### What to do
Below are the records; copy each line in which "agent" occurs.

⟨

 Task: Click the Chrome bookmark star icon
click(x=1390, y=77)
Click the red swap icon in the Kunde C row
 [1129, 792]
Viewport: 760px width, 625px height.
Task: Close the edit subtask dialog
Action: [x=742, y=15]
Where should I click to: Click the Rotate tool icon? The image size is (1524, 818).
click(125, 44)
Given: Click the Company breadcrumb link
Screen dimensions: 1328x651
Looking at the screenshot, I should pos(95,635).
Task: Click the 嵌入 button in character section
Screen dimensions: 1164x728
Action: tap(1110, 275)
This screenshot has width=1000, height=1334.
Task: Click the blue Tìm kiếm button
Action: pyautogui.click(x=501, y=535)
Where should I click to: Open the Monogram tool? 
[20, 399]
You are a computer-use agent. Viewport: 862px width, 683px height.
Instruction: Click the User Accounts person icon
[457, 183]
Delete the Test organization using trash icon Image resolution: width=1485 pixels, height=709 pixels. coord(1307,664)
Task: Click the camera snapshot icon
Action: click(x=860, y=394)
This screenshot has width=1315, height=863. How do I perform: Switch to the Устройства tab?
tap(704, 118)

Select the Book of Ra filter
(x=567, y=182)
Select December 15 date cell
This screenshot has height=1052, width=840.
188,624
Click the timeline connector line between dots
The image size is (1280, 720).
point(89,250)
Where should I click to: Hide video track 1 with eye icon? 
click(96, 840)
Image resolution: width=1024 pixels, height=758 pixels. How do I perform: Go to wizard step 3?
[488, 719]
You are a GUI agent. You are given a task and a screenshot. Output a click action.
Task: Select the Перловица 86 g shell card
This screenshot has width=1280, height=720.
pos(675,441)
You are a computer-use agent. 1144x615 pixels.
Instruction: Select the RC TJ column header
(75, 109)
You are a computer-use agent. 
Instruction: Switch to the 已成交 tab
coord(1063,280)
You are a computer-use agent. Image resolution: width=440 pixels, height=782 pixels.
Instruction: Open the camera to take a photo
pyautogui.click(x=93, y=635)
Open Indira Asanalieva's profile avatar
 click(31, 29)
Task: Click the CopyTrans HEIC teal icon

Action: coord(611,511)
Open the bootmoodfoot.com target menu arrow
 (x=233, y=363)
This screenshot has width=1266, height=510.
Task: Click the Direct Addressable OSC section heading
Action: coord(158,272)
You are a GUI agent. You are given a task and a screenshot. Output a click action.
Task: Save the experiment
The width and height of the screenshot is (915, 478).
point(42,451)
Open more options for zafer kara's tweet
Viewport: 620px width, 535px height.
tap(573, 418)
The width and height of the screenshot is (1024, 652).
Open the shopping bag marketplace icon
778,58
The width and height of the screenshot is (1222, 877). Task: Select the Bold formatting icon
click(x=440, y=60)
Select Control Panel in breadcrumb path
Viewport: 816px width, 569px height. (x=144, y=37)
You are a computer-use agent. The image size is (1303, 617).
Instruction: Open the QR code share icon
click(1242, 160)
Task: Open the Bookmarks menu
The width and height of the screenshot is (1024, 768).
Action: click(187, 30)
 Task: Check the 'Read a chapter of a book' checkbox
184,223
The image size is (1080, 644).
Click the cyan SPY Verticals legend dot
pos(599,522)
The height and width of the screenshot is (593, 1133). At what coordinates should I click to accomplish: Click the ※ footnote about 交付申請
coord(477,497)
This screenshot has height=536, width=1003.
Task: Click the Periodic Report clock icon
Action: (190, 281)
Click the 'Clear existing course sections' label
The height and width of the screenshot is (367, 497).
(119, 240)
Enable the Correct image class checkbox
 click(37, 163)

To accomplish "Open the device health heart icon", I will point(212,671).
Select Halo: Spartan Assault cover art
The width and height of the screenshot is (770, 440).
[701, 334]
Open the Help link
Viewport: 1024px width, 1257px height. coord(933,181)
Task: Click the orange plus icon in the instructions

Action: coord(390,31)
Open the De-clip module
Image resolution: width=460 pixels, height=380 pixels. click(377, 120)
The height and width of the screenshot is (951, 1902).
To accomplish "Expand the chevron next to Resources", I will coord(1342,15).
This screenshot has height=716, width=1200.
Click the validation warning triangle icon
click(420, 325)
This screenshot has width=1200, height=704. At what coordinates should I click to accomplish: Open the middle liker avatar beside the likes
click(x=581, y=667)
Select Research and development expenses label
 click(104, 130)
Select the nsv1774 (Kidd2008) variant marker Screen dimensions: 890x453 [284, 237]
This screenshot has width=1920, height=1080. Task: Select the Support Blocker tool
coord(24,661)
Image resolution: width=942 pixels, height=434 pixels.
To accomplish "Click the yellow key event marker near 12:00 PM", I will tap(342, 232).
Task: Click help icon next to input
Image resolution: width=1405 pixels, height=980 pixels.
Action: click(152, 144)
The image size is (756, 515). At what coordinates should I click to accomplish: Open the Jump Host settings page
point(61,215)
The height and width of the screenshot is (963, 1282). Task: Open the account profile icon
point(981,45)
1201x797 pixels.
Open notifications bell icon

⟩

### Answer section
You are a computer-use agent. Viewport: 862px width, 683px height.
You are a GUI agent. You are given a task and a screenshot. Output a click action.
You are a computer-use agent. 1144x615 pixels.
You are a computer-use agent. 
You are a computer-use agent. Image resolution: width=440 pixels, height=782 pixels.
You are a GUI agent. You are given a task and a screenshot. Output a click action.
You are a computer-use agent. The image size is (1303, 617).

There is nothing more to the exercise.